Let us note the details. The family of the deceased child has publicly excoriated the police, accusing them of incompetence and, more troublingly, of a lack of urgency because the victim was, in their words, “just a British tourist.” The insinuation is clear: that the authorities in the former colony, perhaps still nursing a post-imperial chip on their shoulders, devalued a life from the mother country. Whether this charge holds water is beside the point. What matters is the perception, the raw nerve it touches, of a Commonwealth fraying at the edges.
But let us be honest. The rot goes deeper than any single police force. We live in an age of intellectual decadence, where the very concept of truth has been relativised, where “narratives” compete with facts, and where institutions once trusted to be impartial are now seen as agents of power. It is an age of epistemological collapse, eerily reminiscent of the late Roman Empire, when rhetoric triumphed over reason and the barbarians were not at the gates but within. The family’s condemnation may be justified or not, but it is symptomatic of a broader loss of faith: in the police, in the state, and in the very idea of justice.
Consider the historical parallels. When the Roman Empire declined, its vaunted legal system became a playground for the wealthy and connected.
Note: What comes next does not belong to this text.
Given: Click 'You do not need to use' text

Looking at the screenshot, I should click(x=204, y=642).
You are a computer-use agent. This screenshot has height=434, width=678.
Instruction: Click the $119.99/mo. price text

Justice was for sale. The plebs, cut adrift, turned to superstition and conspiracy. Sound familiar? Today, we have our own superstitions: the cult of the victim, the fetishisation of feeling over fact. A family grieves, and their grief becomes a weapon. The police, for their part, no longer command automatic respect; they must earn it, and failingly so. The result is a toxic dance of accusation and defence, with the truth left bleeding on the floor.
And what of national identity? The British tourist angle is a revealing one. It speaks to a lingering sense of imperial nostalgia, a belief that British blood should command a premium on the global stage. It is a dangerous delusion, one that ignores the reality of a post-imperial world where the old hierarchies have been levelled, often with good reason. But let us not be fooled: the decline of British prestige is not just in the eyes of others. It is self-inflicted. We have become a nation that celebrates weakness, that apologises for its history, that has lost the very grit that built the empire. And in doing so, we have lost something essential about ourselves.
The cold case inquiry is a welcome step, but it will not restore faith. That requires a deeper reckoning. We must rediscover the virtues of dispassionate inquiry, of institutional rigour, of a justice system that is blind not just to privilege but to sentiment. We must, in short, become Romans again before it is too late. But I fear we have already passed the Rubicon. The barbarians are not coming; they are already here, and they look remarkably like us.